In part 4, I described the role the parser plays turning a statement with constant values into a parameterized prepared statement. To recap briefly, the parser:

Identifies potential parameters
Assigns an initial data type
Accounts for both simple and forced parameterization rules
Sets a flag if it determines simple parameterization is impossible

When the parser allows simple parameterization to continue, SQL Server increments the Auto-Param Attempts/sec counter of the SQL Statistics object.

Let’s now continue following the compilation process noting the effects on simple parameterization as we go.

As in previous parts, code examples use the Stack Overflow 2010 database on SQL Server 2019 CU 16 with the following additional nonclustered index:

CREATE INDEX [IX dbo.Users Reputation (DisplayName)] 
ON dbo.Users (Reputation) 
INCLUDE (DisplayName);

Normalization

The output of parsing is a logical representation of the statement called a parse tree. This tree does not contain SQL language elements. It is an abstraction of the logical elements of the original query specification.

It is frequently possible to write the same logical requirement in different ways. Using a SQL analogy, x IN (4, 8) is logically the same as writing x = 4 OR x = 8. This flexibility can be useful when writing queries, but it makes implementing an optimizer more difficult.

In general terms, normalization is an attempt to standardize. It recognises common variations expressing the same logic, and rewrites them in a standard way. For example, normalization is responsible for turning x BETWEEN y AND z into x >= y AND x <= z. The normalized, or standardized, form chosen is one the query processor finds convenient to work with internally.

I’m simplifying a bit here. Like parameterization, normalization happens in stages at different points during statement compilation and optimization. Logical operator trees and expressions are normalized at different times and in different ways. It is only important to understand the broad concept for what follows.

Maximizing Parameterized Plan Reuse

SQL Server could use the parameter locations determined during parsing to directly replace constants with parameter markers. This would function to allow plan reuse, but also require future statements to be written in exactly the same way (constant values aside) to benefit from plan reuse.

This might be useful enough in itself, but we can do better by normalizing.
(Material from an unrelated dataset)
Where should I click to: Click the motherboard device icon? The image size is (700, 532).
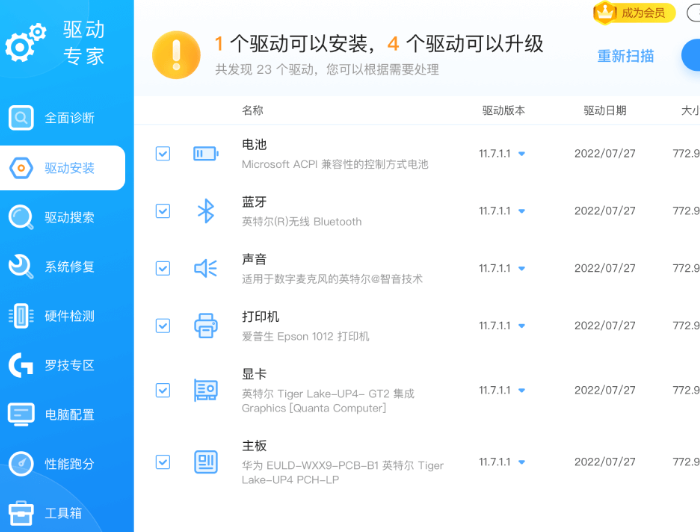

Expressing the parameterized statement in a standardized way allows future statements to match if they normalize to the same form, even where the original text is quite different. I’ll show you some examples shortly.

Decoding

SQL Server implements this important normalization aspect by decoding the logical operator tree back into a SQL representation. Decoding uses slightly different rules for simple and forced parameterization but in either case the normalized SQL will usually be quite different from the original.

For simple parameterization, decoding emits keywords in upper case, data types and intrinsic functions in lower case, delimits object names with square brackets, and removes unnecessary spaces and comments.

Forced parameterization emits keywords in lower case, does not use bracket delimiters, and places a space either side of the ‘dot’ between schema and object names.

Decoding also standardizes elements like comparison operators, the AS keyword for aliases, and the presence of an ASC or DESC specification in an ORDER BY clause. For example, decoding always expresses ‘not equal’ using <> even if != was used in the original statement.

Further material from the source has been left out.